▶ _Task description_:
Word for word, copy the data that follows and skip its pictures.

[Input — start]

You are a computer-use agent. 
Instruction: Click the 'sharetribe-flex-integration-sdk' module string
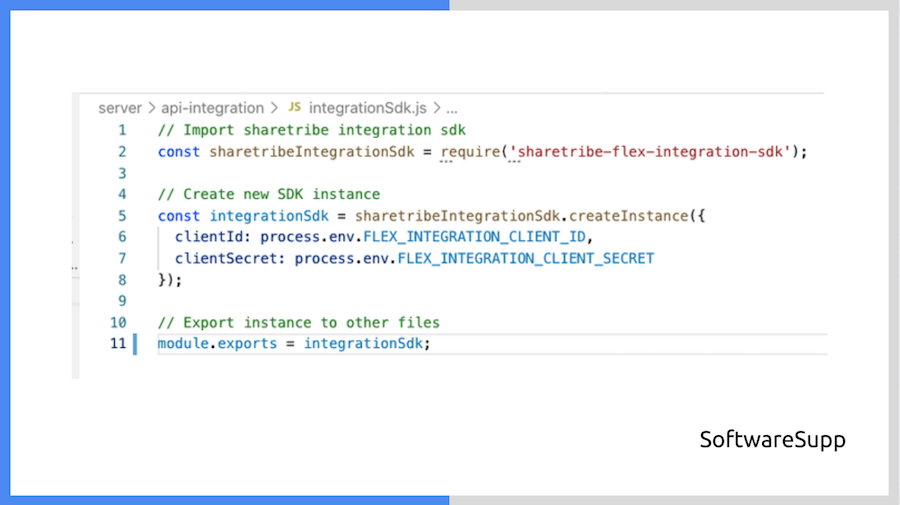click(654, 152)
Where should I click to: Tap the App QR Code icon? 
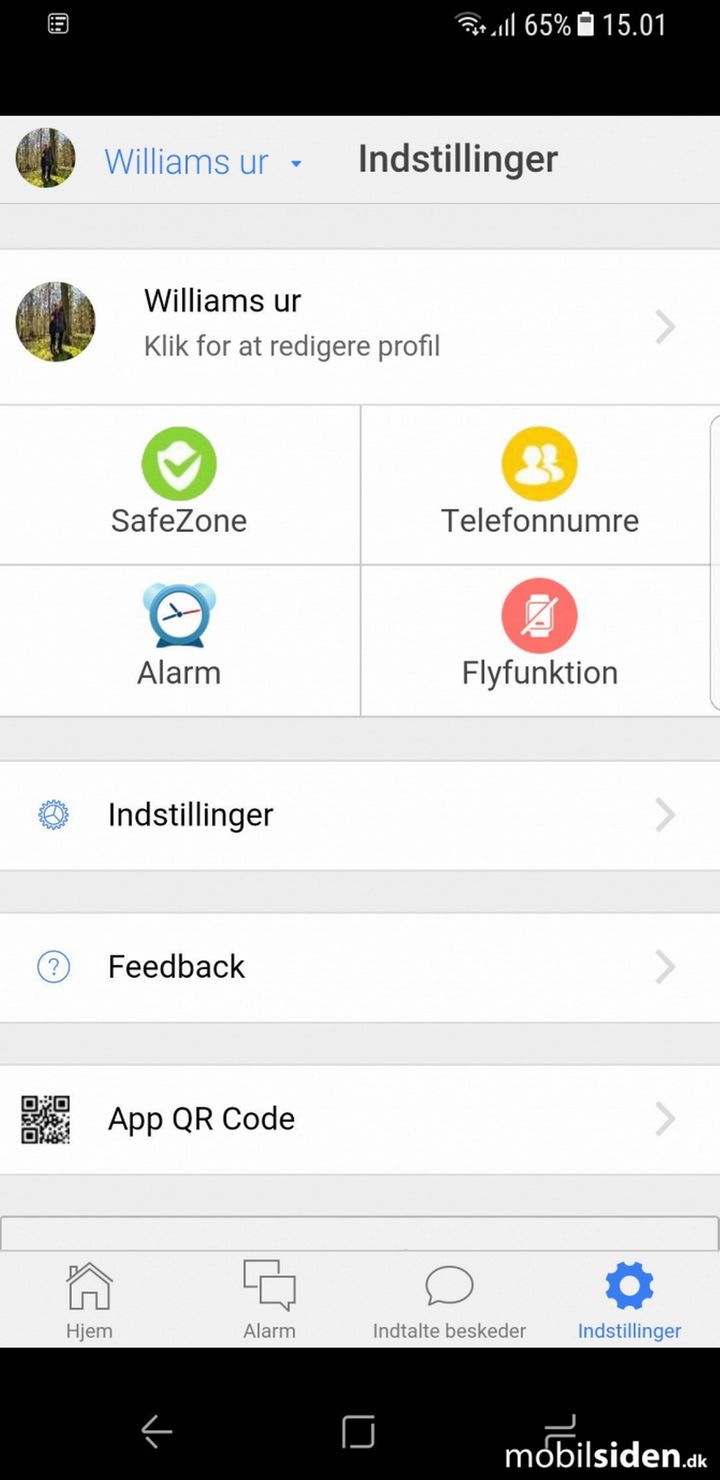pos(46,1119)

[Input — finish]

▶ _Response area_:
You are a computer-use agent. 
Instruction: Click the 'sharetribe-flex-integration-sdk' module string
click(654, 152)
Where should I click to: Tap the App QR Code icon? 
pos(46,1119)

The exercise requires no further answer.